One other important part of selling a business is the paperwork. Searching for financial statements and putting them together may seem like an impossible task. It would be a good idea to enlist the help of a qualified accountant with experience in preparing a business for sale.
It is important to list the company’s inventory of assets, equipment and furniture that will go along with the sale. Another list of point of contact for suppliers and various sales transactions will also be needed. Copies of these documents will have a great value to the potential buyers when making a decision. Also, it is a good idea to provide a packet which provided an overview of the operation for the organization. This should include how business is conducted and how each working part plays a role in the organization. Furthermore, any maintenance issues or broker equipment should be repaired or replaced before the final sale.
It takes 6 to 24 months for a business to be sold according to one professional association, SCORE, a partner with the U.S. Small Business Association. Of course, conditions could vary depending on a number of factors. However, it may take time to locate the right person to buy the business. However, it is a good idea to advertise widely to put the deal in front of as many potential buyers as possible. It may be important to court up to three possible purchasers at even given time. When potential buyers have been found, there are tasks which must happen in order to help finalize the process.
First, as mentioned, it is always a good idea to have a number of potential buyers waiting in case a deal falls through. It is also important to stay in contact with potential buyers. Buyers should also meet certain qualifications or be able to buy before providing them with the company’s important information. For those who may want to do the financing themselves, it may be a good idea to consult legal advice and or employ an accountant to assist in creating the deal. There also should be room to negotiate. Sellers must stand by the price that they see is fair. However, one should not be unreasonable.
Agreements that are reached in the process should also be put into writing. Same as with the seller’s information, nondisclosure agreements and confidentiality documents should be signed by the potential buyer. Signed purchasing agreements should go to escrow as soon as possible. There are also a number of documents which must be signed and complete after the actual sale. For example, the bill of sale must be complete to transfer the business and the appropriate assets to the new owner. If there is a lease involved, this must be assigned. If the financing is done by the seller, then a security agreement which entitles the seller to hold a lien until the amount has been paid in full will also be needed.
Finally, the buyer will probably want the seller to sign a “non-compete” agreement. This agreement will state that the seller is not allowed to start up a similar business close enough to the sold property and compete with the buyer.

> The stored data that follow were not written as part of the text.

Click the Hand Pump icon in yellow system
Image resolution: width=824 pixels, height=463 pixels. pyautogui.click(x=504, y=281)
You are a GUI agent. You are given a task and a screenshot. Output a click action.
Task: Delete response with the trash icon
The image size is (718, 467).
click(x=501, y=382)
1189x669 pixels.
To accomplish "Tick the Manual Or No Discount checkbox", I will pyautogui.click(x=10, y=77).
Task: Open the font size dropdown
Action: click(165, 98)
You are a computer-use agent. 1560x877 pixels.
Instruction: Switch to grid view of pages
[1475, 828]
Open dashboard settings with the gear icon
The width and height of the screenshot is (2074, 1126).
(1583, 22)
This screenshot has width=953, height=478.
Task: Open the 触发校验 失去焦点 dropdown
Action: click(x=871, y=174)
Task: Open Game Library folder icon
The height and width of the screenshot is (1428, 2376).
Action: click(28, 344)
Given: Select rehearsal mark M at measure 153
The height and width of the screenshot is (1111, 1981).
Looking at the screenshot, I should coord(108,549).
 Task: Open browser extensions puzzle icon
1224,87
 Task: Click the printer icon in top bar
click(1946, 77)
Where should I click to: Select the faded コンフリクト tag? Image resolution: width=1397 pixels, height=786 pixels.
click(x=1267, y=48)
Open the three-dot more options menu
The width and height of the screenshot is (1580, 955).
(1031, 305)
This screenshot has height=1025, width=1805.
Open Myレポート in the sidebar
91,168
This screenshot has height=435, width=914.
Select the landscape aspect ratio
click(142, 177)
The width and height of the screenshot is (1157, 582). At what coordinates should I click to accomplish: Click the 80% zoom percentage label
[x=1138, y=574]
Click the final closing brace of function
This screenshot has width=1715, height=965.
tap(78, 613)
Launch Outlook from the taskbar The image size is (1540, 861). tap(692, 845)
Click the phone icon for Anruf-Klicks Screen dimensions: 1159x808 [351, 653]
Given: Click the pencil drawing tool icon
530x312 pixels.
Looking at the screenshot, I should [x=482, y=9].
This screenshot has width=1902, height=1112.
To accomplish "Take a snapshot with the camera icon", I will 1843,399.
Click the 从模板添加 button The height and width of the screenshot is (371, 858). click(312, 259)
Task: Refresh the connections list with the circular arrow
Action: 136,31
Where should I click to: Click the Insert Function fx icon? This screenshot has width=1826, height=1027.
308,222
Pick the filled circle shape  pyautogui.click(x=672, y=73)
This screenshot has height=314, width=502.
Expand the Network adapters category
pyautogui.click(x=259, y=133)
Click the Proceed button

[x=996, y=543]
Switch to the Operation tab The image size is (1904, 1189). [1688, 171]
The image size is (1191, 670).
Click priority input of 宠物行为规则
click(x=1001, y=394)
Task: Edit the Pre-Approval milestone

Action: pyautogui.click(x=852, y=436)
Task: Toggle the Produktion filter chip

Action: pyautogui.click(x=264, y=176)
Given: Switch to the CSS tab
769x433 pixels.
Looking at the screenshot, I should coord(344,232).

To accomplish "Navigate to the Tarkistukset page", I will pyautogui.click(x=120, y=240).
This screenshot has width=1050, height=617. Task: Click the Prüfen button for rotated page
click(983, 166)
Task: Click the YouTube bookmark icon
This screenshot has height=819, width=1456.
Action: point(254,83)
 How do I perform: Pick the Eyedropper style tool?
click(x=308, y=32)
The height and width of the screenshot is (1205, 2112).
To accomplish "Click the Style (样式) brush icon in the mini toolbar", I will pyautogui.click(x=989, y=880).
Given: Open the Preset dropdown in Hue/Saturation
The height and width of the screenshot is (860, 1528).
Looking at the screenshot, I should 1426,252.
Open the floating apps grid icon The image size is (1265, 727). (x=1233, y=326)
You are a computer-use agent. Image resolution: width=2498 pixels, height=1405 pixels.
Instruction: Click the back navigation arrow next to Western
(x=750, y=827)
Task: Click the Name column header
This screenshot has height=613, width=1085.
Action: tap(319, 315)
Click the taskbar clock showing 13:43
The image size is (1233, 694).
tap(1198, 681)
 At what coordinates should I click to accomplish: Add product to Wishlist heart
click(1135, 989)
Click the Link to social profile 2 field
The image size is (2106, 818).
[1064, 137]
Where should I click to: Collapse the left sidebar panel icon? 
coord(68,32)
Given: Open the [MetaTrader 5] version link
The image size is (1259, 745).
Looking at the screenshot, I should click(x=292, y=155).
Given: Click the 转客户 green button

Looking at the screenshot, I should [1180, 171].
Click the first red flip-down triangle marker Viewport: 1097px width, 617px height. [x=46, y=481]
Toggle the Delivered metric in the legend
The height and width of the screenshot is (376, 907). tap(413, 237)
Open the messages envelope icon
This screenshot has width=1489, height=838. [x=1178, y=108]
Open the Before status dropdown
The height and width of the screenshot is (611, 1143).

Managing the profits from the sale is just as important as selling the business. It is suggested that the seller take some time and decide what is the best option when reinvesting the money. It is important to take the time and create certain goals and make a plan to reach them. There are also certain concerns about accumulating wealth in the short term, such as taxation. It would be a good idea to talk with professionals who can help to guide your steps in what may be the best way to invest the profits made off of the sell. Many organizations offer free advice on how to reinvest the money. However, it is best to consult with a licensed financial advisor and accountant.